The methodology presented in this study is general and could be applied to other types of molecular profiles and cancer types. By design, the SEER registry represents a more demographically and clinically diverse group of patients when compared to cohorts limited to a specific geographic area or healthcare system. Nevertheless, the use of administrative data also has some limitations. Although the SEER data are in general highly accurate, they are not fully inclusive of all treatments a patient may receive. Treatments not covered by Medicare or covered by other forms of insurance would not appear in the database. Additionally, eligibility requirements for Medicare coverage artificially limit the patient sample to those over the age of 65, with notable exceptions such as eligibility due to disability benefits. As lung cancer occurs primarily in older populations, this effect is limited relative to other cancer types which are common in comparatively younger populations.
4. Materials and Methods
4.1. Patient Cohorts Used in Correlation with SEER-Medicare Data
A cohort of 57 squamous cell carcinoma patients originally published by Raponi et al. [9] was used to correlate with SEER-Medicare data. Included in this cohort are expression data on 328 human miRNA quantified by MirVana miRNA Bioarrays, with corresponding follow-up information on survival time and status, tumor grade, and AJCC tumor T, N, and M markers. Tumor grade for this cohort was converted from a descriptive measure of tumor differentiation to numerical grade to match descriptors used in SEER-Medicare data. This dataset is available from the NCBI Gene Expression Omnibus (GEO) with accession number GSE 16025. (https://www.ncbi.nlm.nih.gov/geo/query/acc.cgi?acc=GSE16025, accessed on 16 July 2021).
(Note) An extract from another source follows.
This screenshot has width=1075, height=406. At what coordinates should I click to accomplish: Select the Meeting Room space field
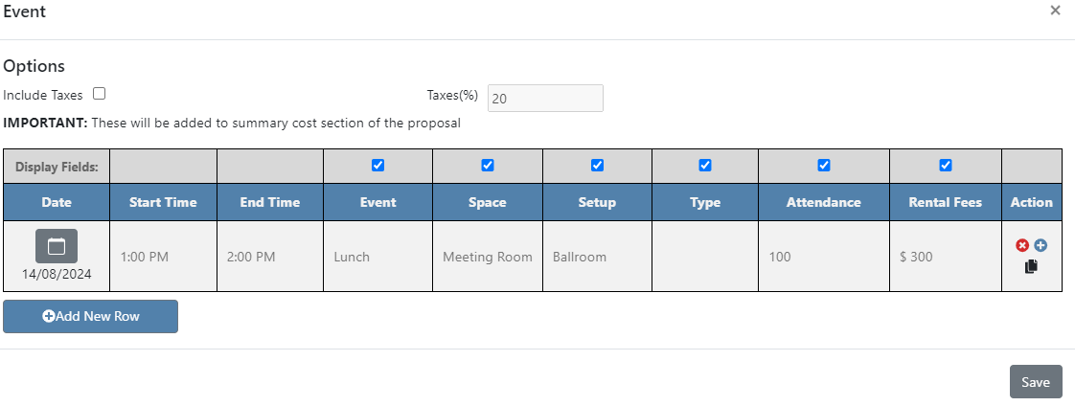(488, 257)
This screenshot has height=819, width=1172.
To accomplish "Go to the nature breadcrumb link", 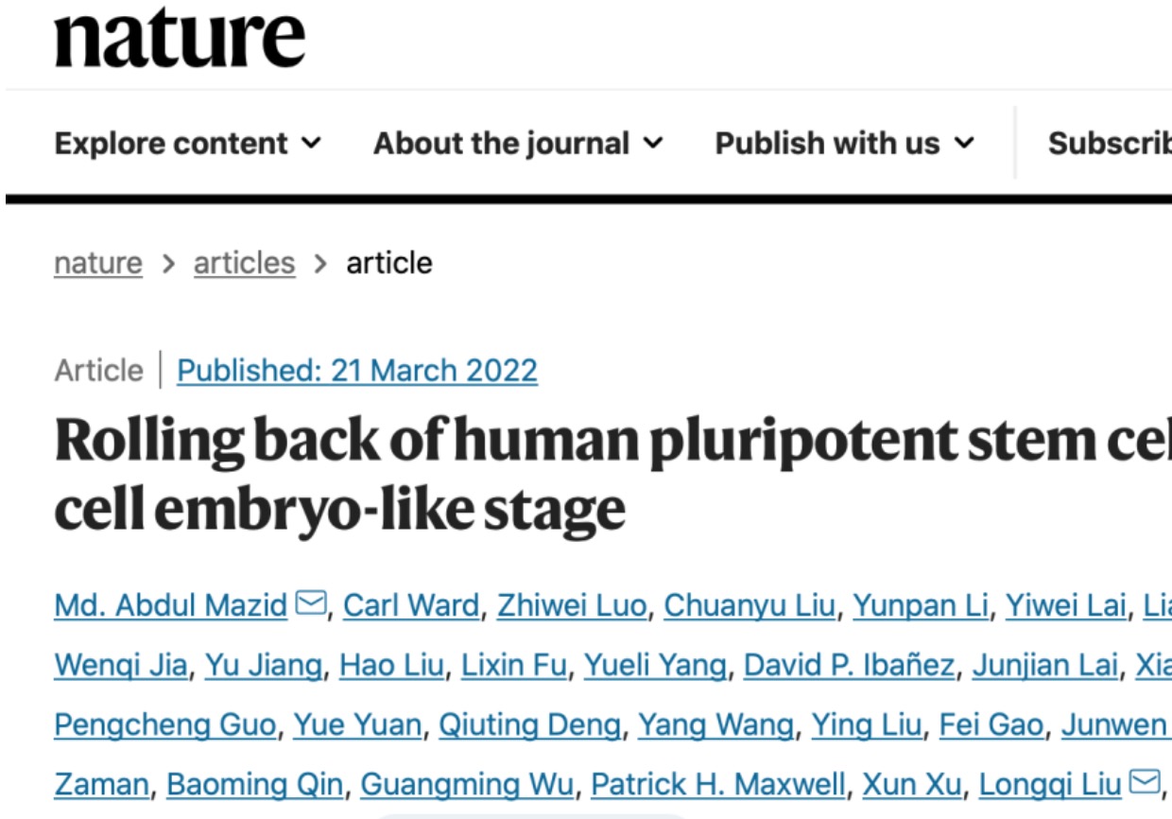I will [98, 263].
The linked SEER-Medicare database [82] combines the clinical, demographic, pathological, and survival information from the NCI SEER registry system with claims data for individual patients found in the Medicare claims database. Briefly, patients in the SEER portion were linked according to identifying information such as social security number, census tract, age, and other identifying criteria to records found in the Medicare claims database [83]. Criteria for inclusion in this study were a diagnosis of squamous cell carcinoma of the lung or bronchus between 1991 and 2005, as well as valid information on survival time and status, tumor grade, and AJCC T, N, and M markers. A total of 33,897 patients fit these criteria, with this cohort being stratified according to treatment modality in subsequent analyses. Patient demographics for this group are detailed in Table 1. The T, N, and M markers for patients diagnosed prior to 2004 were derived from EOD10 coding, where possible, and according to established conversion algorithms [25]. Four specific chemotherapeutic agents, cisplatin, carboplatin, paclitaxel, and etoposide were considered. The administration of chemotherapy was determined through the use of Healthcare Common Procedure Coding System (HCPCS) codes [82]. First, the use of chemotherapy was determined by searching individual patient claims histories for entries with an HCPCS code corresponding to the agent in question. The ICD-9 diagnosis codes for these records were then checked to ensure that the agent was administered for the treatment of lung cancer. Curative surgery and radiation therapy were determined using variables in the SEER portion of the data. These variables were used to stratify patients into a group receiving any surgical procedure but not preoperative radiation, a group with any type of radiation but not surgery, a group with both surgery and radiation, and a group with any combination of treatments. Survival estimates were represented as disease-specific survival for the SEER-Medicare cohort and overall survival for the clinical cohort from Raponi et al. [9].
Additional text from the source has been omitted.